From the entries that follow, work out how many lines contain "bell". Write the number only.

- - -

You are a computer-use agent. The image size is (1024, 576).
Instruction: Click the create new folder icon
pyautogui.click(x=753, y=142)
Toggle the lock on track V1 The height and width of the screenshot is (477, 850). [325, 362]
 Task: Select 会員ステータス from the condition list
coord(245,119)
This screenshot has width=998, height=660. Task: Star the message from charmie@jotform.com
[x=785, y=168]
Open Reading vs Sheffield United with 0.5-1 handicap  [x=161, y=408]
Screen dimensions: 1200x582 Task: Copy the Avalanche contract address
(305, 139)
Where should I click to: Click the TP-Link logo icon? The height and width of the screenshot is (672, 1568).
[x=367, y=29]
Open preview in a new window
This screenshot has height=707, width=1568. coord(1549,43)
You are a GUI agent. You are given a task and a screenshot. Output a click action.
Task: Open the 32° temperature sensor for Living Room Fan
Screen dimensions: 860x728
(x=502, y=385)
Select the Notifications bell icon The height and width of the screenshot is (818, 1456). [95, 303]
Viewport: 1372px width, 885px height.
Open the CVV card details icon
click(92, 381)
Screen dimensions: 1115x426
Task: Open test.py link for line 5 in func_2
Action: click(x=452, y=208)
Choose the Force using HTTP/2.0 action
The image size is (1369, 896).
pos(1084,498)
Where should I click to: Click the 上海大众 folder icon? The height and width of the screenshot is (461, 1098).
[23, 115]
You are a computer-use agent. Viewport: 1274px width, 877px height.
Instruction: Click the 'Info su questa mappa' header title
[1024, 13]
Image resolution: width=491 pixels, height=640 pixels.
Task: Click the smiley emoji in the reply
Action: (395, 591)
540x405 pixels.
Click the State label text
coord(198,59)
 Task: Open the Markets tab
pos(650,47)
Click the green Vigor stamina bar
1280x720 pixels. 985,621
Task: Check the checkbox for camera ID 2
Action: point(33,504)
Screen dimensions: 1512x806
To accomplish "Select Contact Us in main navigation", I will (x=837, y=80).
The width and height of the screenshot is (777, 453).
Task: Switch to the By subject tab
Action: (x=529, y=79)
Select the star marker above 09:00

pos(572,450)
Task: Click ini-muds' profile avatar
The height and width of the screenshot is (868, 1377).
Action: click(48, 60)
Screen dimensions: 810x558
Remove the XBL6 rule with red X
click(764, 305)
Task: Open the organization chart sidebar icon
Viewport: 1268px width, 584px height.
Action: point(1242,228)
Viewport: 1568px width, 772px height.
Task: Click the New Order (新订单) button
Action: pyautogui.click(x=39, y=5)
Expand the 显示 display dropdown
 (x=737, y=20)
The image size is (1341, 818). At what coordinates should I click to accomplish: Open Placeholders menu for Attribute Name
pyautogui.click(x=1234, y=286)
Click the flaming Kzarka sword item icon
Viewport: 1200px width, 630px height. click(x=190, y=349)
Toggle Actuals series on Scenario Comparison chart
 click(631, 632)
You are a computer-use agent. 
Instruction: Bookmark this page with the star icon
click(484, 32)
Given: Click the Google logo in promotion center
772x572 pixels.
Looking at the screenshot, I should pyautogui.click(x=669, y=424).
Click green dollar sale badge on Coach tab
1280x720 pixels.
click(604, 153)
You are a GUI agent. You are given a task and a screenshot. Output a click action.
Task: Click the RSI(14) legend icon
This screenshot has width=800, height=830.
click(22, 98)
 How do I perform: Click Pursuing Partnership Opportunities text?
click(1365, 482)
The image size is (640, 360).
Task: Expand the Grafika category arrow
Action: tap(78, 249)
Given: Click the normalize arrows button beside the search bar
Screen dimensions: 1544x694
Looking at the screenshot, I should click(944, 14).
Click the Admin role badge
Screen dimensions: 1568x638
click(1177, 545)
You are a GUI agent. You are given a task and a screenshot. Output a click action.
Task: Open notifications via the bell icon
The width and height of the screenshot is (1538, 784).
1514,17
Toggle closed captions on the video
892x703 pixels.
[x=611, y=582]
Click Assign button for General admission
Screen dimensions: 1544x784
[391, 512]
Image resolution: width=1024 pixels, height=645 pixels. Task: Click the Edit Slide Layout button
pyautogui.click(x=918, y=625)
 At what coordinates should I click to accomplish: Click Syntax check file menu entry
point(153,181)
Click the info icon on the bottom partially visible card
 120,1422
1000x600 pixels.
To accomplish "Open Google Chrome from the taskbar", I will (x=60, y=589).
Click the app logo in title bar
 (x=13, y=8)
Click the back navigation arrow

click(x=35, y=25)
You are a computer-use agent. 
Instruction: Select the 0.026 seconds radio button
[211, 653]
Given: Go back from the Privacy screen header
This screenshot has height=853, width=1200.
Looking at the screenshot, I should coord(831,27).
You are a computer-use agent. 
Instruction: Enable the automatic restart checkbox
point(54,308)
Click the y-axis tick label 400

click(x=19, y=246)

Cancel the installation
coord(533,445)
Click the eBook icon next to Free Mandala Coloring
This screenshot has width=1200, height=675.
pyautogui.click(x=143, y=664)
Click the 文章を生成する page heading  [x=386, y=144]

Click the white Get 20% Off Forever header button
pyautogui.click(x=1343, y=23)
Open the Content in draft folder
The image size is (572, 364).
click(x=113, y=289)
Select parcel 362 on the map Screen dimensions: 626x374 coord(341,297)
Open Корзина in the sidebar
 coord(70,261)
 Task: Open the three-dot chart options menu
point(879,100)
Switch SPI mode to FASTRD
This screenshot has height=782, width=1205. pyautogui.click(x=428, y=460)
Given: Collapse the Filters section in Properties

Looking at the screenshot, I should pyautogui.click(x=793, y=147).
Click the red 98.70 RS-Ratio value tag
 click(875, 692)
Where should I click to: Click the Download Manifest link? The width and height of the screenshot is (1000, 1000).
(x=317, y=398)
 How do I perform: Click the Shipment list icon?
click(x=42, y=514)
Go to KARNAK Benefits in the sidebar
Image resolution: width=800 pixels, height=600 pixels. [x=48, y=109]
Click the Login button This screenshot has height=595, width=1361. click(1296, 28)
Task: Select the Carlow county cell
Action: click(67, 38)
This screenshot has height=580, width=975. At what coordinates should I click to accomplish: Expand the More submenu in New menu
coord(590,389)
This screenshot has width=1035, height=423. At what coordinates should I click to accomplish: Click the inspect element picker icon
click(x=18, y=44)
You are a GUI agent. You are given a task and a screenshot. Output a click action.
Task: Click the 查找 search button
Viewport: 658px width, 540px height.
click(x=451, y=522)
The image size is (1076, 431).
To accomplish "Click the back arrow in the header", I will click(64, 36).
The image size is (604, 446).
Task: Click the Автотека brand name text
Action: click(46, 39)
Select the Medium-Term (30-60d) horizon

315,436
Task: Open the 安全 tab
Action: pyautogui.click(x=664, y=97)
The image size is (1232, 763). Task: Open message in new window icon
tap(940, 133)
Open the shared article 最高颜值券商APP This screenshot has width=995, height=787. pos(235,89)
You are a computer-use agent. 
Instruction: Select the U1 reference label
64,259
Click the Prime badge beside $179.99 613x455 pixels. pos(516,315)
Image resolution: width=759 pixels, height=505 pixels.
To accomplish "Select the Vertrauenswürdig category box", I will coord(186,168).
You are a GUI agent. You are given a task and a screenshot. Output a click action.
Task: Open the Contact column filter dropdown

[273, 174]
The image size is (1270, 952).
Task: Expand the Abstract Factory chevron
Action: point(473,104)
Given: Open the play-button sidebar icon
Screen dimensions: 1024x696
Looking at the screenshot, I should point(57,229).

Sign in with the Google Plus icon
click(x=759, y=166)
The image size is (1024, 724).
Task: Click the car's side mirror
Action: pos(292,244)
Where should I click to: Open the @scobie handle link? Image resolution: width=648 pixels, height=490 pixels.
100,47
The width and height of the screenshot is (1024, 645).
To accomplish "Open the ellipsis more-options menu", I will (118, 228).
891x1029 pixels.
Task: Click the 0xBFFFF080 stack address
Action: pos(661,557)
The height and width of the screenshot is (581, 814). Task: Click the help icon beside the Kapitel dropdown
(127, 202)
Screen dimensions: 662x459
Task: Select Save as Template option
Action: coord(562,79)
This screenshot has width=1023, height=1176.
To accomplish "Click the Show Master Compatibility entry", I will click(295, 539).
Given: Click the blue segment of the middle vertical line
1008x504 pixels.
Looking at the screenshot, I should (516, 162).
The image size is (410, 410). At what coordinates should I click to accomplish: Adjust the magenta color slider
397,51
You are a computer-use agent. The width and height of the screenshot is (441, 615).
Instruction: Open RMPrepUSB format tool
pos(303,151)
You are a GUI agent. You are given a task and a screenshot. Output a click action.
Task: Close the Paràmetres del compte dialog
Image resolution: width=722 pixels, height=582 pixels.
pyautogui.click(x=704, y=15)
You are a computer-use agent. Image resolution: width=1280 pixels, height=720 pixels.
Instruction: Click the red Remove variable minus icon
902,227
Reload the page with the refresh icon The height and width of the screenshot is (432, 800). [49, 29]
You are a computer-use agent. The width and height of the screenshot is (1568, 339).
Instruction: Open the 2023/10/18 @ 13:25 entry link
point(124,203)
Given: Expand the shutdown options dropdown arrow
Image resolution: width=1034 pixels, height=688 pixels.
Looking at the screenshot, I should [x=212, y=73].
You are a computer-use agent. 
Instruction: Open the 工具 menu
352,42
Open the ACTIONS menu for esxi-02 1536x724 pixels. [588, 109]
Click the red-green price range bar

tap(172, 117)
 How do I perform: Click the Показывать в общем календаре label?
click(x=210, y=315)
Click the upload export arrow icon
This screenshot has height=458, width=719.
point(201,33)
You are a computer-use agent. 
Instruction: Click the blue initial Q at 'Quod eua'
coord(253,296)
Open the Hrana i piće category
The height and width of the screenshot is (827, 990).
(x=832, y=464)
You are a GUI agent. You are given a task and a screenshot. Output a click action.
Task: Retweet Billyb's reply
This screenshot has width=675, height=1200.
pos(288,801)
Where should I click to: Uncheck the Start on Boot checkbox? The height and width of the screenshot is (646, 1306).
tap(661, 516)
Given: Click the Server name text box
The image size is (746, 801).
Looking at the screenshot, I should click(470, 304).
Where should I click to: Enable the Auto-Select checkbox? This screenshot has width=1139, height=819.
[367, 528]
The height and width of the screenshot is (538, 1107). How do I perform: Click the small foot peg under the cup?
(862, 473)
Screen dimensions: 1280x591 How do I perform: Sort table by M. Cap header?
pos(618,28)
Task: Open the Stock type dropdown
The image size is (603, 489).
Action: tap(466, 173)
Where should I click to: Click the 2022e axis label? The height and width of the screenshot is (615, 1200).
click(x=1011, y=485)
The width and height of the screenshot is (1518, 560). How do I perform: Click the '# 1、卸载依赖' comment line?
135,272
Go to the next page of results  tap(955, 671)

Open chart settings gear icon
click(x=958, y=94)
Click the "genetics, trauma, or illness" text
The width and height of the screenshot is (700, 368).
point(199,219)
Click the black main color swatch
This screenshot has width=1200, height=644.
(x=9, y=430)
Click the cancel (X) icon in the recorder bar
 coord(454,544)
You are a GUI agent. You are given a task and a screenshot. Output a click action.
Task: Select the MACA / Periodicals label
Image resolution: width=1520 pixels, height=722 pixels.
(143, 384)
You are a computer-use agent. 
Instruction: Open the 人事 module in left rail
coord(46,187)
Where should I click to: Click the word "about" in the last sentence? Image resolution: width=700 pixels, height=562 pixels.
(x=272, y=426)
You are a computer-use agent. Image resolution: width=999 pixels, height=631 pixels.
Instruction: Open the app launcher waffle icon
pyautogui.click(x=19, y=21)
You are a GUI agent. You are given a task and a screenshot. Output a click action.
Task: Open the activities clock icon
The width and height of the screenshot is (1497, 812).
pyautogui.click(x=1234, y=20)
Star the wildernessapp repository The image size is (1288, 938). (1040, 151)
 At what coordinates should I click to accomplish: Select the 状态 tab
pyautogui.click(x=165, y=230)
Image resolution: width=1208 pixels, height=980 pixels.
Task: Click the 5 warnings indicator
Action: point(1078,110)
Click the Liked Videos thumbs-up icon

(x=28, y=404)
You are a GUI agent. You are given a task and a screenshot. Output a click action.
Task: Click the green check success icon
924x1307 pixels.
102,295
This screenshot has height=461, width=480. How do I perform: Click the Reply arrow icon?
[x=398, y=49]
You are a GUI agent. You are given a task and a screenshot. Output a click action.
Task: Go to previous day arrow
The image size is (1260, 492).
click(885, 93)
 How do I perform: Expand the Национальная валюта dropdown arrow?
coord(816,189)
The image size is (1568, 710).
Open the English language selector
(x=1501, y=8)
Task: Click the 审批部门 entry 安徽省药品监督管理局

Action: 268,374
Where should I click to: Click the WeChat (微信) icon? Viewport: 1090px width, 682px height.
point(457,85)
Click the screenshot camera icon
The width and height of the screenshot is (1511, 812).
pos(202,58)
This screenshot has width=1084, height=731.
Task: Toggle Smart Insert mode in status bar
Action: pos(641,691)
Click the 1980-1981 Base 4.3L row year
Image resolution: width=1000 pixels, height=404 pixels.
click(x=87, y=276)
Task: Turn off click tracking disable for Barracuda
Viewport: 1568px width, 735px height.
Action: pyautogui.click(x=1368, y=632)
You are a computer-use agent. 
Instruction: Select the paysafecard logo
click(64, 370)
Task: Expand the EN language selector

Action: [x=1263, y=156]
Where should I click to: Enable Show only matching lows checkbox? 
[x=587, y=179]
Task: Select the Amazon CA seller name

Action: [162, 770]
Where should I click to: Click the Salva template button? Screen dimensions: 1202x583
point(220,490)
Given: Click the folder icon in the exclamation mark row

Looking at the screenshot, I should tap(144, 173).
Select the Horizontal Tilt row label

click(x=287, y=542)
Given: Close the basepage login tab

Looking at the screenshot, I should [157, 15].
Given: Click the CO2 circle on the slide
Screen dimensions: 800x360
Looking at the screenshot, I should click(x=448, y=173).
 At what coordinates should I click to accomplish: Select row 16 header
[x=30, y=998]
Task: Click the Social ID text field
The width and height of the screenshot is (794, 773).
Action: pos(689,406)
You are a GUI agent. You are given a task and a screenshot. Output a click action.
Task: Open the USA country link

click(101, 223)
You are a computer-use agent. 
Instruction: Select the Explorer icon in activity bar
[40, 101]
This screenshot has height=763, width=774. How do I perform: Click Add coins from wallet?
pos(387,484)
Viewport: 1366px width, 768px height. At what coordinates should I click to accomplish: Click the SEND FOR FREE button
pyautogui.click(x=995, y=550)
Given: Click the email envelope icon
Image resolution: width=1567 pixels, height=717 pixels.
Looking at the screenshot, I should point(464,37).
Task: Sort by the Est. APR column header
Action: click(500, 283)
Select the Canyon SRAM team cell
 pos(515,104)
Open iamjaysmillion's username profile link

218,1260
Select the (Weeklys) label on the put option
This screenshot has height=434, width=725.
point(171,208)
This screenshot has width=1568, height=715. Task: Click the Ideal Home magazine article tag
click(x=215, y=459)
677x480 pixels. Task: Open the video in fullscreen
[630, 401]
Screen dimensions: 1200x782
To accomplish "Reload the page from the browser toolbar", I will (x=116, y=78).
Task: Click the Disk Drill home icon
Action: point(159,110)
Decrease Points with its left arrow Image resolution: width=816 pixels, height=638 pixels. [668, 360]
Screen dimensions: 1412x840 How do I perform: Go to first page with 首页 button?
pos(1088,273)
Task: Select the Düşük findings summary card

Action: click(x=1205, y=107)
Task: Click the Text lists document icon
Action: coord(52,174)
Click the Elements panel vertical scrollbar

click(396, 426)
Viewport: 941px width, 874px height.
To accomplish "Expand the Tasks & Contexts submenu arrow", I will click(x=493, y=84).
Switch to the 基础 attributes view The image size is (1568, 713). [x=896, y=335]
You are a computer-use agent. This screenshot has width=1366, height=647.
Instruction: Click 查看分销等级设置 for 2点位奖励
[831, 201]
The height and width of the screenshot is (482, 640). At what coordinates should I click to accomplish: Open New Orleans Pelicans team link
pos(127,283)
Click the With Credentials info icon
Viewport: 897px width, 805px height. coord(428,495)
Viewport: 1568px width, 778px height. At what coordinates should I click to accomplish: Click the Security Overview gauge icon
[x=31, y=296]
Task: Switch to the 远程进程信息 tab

- - -

- The answer -
2